Breast cancer is the most frequent form of cancer among women, both in Switzerland and around the world. Over the past few decades, important therapeutic progress has been achieved in treating breast cancer, with not only an improvement in patients’ quality of life but also increased survival. In some cases, the disease unfortunately causes secondary tumors in other organs, that is, metastases. Treating the latter is a major challenge facing clinical oncology, especially when the brain is affected. Cases are increasing while the therapeutic options that are available remain limited.
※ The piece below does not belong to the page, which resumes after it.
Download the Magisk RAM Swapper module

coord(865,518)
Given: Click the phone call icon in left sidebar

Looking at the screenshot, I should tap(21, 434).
A new model for spontaneous metastases in the brain
The absence of experimental models accurately representing the situation experienced by patients is a major obstacle to research in this field. Professor Curzio Rüegg’s team, working with groups of researchers from the universities of Bern, Bordeaux, and Lausanne, CHUV, the Ludwig Institute, and the Swiss Institute of Bioinformatics in Lausanne, has just published a study that both fills that gap and proposes new therapeutic approaches.

The main author of the study, Dr. Girieca Lorusso, along with her collaborators, first developed a new model of brain metastases for a subtype of breast cancer called “triple negative.” This model is unique because it spontaneously reproduces the steps of the metastatic process leading to the brain, as is seen in patients. By combining techniques in functional genomics, experiments in cellular and animal biology, and genetic and pharmacological  treatments, Dr. Lorusso and her team have discovered a class of molecules found at the surface of cancerous cells, connexins, that are responsible for a new mechanism of metastasization. Connexins work by activating an intracellular molecule (called FAK, for Focal adhesion kinase) that then coordinates other molecular activities enabling tumor cells to survive their “trip” to the brain and the latter’s colonization once the tumor cells are there.

New therapeutic approaches
By inhibiting a series of molecules involved in this mechanism, FAKs in particular, the researchers were able not only to prevent the formation of brain metastases, but also to stop their progress in mice. They have furthermore identified a second molecule, the PDGF receptor; inhibiting this molecule likewise showed encouraging therapeutic effects. Because certain PDGF inhibitors are currently under clinical development and PDGF receptor inhibitors are already being used in certain cancer treatments, there is hope that their anti-metastatic effects will be quickly tested in clinical studies. Both original and remarkable, these results point to new therapies on the horizon with the aim of improving care for patients with brain metastases due to breast cancer.

The study has just been published in the journal Science Translational Medicine.